## Requirement
Your job is to set down the stretch of entries that opens with the line containing "Technology (998, 52)" and closes with the line containing "[Instagram] (652, 80)". Keep both end lines, copy each exactly, and add nothing.

## Saved entries
BEGIN

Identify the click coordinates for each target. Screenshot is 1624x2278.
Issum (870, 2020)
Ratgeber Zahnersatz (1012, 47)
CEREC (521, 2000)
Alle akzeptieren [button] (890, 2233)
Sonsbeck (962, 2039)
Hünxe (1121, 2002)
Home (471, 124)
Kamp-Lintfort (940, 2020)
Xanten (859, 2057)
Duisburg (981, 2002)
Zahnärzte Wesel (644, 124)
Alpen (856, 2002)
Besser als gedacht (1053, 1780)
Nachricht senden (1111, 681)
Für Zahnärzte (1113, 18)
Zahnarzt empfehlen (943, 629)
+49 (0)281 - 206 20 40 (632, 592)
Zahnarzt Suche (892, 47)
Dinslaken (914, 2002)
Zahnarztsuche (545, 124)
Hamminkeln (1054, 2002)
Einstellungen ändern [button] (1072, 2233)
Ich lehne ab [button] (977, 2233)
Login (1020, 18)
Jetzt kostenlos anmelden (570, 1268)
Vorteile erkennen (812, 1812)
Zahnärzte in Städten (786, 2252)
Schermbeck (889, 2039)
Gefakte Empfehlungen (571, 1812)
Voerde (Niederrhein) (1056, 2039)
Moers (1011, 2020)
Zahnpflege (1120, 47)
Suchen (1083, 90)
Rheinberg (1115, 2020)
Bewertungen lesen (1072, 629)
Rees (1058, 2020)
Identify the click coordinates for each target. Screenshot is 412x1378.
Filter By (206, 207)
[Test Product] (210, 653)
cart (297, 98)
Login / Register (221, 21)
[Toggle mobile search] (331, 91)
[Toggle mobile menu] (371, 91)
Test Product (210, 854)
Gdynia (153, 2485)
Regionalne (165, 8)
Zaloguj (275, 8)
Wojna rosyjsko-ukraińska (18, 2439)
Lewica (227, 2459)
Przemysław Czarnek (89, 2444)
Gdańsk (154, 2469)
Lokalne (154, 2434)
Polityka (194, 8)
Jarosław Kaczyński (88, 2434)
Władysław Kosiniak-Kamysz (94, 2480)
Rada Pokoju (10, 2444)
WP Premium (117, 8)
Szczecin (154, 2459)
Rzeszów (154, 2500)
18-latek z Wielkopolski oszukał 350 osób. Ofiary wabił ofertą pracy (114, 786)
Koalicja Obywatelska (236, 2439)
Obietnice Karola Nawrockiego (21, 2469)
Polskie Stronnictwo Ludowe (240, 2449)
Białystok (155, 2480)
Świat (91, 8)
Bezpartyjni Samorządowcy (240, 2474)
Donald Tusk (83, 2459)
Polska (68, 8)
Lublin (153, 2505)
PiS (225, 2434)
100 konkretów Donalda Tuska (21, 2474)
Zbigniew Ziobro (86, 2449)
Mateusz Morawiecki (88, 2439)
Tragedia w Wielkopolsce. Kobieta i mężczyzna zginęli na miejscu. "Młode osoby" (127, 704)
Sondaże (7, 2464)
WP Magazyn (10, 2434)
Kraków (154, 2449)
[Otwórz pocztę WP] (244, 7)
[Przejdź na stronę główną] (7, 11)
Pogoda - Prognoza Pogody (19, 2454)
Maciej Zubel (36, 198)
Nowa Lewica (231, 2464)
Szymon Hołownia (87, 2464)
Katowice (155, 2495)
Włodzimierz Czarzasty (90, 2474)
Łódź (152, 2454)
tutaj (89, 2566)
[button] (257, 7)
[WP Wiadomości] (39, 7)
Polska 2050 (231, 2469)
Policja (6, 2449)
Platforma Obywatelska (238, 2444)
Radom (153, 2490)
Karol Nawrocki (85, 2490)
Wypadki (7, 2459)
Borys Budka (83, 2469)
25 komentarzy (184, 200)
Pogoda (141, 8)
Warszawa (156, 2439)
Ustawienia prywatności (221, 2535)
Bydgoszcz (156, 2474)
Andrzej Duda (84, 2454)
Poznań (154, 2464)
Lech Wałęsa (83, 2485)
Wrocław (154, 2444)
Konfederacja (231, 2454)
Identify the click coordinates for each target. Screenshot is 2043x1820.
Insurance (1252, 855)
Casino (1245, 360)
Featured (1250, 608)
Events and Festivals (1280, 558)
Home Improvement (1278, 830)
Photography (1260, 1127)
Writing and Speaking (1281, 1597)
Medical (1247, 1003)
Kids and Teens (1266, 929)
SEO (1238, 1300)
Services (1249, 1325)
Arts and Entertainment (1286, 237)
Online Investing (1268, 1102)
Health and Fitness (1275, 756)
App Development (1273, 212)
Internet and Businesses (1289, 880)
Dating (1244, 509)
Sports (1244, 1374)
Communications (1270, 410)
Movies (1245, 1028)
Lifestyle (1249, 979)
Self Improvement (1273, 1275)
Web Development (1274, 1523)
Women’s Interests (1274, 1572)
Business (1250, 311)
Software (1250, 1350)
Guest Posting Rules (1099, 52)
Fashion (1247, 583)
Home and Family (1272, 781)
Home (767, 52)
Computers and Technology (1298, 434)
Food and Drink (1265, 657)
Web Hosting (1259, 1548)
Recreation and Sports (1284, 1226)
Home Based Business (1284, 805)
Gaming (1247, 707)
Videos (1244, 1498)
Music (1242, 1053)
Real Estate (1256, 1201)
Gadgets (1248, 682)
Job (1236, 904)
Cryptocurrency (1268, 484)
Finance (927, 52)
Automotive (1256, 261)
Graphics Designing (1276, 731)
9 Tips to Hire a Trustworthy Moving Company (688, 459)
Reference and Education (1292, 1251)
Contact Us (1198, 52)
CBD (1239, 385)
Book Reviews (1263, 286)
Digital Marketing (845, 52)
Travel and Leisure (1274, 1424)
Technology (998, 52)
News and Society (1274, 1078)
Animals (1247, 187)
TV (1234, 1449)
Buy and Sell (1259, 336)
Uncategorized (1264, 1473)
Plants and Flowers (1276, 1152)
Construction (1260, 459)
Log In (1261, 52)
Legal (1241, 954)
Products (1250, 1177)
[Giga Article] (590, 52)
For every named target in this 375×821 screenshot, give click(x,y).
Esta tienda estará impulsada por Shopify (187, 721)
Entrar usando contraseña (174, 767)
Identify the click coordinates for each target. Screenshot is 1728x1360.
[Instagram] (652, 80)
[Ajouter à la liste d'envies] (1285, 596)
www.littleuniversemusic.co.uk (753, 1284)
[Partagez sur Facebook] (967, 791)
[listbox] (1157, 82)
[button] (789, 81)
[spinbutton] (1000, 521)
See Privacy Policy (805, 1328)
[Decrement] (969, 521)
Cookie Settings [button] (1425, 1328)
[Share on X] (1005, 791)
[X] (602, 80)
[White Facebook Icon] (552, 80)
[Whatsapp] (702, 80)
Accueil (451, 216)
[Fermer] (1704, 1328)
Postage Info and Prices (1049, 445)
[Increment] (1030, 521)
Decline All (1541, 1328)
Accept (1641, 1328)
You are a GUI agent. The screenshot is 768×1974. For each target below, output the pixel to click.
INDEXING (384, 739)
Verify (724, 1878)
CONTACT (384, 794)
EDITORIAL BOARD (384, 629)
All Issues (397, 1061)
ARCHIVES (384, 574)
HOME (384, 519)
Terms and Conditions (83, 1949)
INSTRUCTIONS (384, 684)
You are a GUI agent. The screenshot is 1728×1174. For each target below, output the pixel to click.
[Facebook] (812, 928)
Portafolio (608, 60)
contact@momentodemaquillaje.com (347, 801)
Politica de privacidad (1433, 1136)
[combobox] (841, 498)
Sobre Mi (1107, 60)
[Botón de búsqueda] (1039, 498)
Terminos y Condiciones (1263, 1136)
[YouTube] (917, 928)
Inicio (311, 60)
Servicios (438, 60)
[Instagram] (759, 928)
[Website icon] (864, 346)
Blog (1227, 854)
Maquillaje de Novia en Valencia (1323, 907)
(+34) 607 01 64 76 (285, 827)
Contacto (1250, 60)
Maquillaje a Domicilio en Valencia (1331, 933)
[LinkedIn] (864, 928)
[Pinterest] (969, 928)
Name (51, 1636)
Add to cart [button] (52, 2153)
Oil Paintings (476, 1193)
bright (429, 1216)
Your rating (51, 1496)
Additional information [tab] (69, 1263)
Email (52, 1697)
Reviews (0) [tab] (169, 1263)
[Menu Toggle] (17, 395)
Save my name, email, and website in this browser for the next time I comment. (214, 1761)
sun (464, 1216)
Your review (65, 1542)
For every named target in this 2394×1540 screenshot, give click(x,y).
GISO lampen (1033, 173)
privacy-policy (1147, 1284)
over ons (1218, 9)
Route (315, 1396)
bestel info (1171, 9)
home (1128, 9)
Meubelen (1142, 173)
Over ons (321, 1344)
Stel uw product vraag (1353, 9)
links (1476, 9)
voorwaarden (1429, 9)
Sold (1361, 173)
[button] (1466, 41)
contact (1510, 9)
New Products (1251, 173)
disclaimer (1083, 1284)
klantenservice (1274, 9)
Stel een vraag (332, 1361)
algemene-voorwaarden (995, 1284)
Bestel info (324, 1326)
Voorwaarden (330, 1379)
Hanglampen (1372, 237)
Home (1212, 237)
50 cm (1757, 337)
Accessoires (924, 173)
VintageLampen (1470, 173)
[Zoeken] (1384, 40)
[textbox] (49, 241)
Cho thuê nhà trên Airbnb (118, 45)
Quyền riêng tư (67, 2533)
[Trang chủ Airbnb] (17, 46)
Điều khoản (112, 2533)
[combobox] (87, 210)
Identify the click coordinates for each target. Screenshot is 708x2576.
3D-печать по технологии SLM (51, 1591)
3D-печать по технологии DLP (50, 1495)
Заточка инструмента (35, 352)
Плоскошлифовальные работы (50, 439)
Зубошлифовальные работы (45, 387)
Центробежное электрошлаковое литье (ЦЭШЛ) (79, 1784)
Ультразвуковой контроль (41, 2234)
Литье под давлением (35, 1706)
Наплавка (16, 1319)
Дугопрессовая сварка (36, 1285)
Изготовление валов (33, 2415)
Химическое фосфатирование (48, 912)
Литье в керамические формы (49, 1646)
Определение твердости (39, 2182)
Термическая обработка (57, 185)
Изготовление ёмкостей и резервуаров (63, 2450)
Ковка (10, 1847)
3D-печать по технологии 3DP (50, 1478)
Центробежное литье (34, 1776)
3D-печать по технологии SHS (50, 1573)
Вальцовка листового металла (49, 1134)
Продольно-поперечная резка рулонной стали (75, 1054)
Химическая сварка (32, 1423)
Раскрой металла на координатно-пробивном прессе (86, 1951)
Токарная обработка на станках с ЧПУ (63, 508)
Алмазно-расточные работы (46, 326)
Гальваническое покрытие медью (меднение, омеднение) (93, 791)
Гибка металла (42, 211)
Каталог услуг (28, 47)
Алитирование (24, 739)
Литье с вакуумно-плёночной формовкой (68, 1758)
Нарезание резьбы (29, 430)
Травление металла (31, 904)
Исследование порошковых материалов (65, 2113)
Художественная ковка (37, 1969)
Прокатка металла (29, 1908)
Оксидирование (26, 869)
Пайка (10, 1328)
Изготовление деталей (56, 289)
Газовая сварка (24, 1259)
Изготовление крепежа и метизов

END

## Solution to the exercise
Technology (998, 52)
News and Society (1274, 1078)
Animals (1247, 187)
TV (1234, 1449)
Buy and Sell (1259, 336)
Uncategorized (1264, 1473)
Plants and Flowers (1276, 1152)
Construction (1260, 459)
Log In (1261, 52)
Legal (1241, 954)
Products (1250, 1177)
[Giga Article] (590, 52)
For every named target in this 375×821 screenshot, give click(x,y).
Esta tienda estará impulsada por Shopify (187, 721)
Entrar usando contraseña (174, 767)
Identify the click coordinates for each target. Screenshot is 1728x1360.
[Instagram] (652, 80)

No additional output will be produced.